Menyeruput Fulus Coffee Shop dari Kopi Konnichiwa
Anda masih tertarik berbisnis kedai kopi? Kalau iya, bisa menyimak tawaran waralaba Kopi Konnichiwa.
Dari namanya pasti terbesit bahwa kedai kopi ini berasal dari Jepang. Jawabannya salah, kedai kopi ini murni berasal dari lokal, Indonesia.
Adalah Hernando Santoso sebagai pemilik dan pencetus Kopi Konnichiwa. Ia sengaja terjun di bisnis kedai kopi karena melihat potensi bisnis kedai kopi yang masih tumbuh plus karena kegemarannya minum kopi.
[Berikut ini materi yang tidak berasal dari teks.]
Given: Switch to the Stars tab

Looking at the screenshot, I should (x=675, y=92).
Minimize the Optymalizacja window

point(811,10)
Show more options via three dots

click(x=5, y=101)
Terkait pemilihan nama Jepang, Hernando mengakui memang menyukai budaya Jepang.
Maka jangan heran, nuansa kedai Kopi Konnichiwa ini kental dengan suasana Jepang. Mulai dari dekorasinya hingga nama menu yang tersaji. Ada menu es kopi kyoto latte, es kopi godzilla latte dan menu lainnya dengan banderol harga Rp 15.000 per cup sampai Rp 23.000 per cup. "Butuh riset menu enam bulan dan konsepnya ala Jepang yakni grab and go," katanya.
Meski baru beroperasi, Hernando langsung membuka tawaran waralaba dengan paket Rp 80 juta yang sudah termasuk franchisee fee sebesar Rp 50 juta.
Meski baru berjalan, ia mengklaim sudah ada 20 gerai mitra di sekitar Jabodetabek yang siap buka lapak. Dan saat ini ada sekitar 50 calon mitra yang masih tahap penjajakan.
Dengan paket investasi Rp 80 juta, mitra akan mendapat mendapat lisensi penggunaan brand Konnichiwa selama tiga tahun. Selain itu ada perlengkapan pembuatan produk, seragam, media promosi, pelatihan serta booth desain khas Kopi Konnichiwa. Adapun biji kopi dari Pekanbaru Riau.
Untuk menarik perhatian, ia menampilkan kemasan kopi yang khas ala Jepang, yakni bergambar kucing atau neko dalam bahasa Jepang yang memiliki filosofi membawa keberuntungan. "Di Jepang, neko itu perlambang lucky," sahutnya.
Dengan konsep kemitraan yang ia tawarkan, Hernando menargetkan kedai Konnichiwa terus berkembang. Ia berharap hingga akhir 2020 nanti, jumlah gerai mitra bisa mencapai 100 gerai di Jabodetabek dan juga beberapa kota lain di Indonesia. "Setelah Jabodetabek tentu berlanjut di luar wilayah tesebut," harapnya.
Tapi ia mengingatkan jangan lupakan pemilihan lokasi yang strategis, dan layanan yang prima ke konsumen.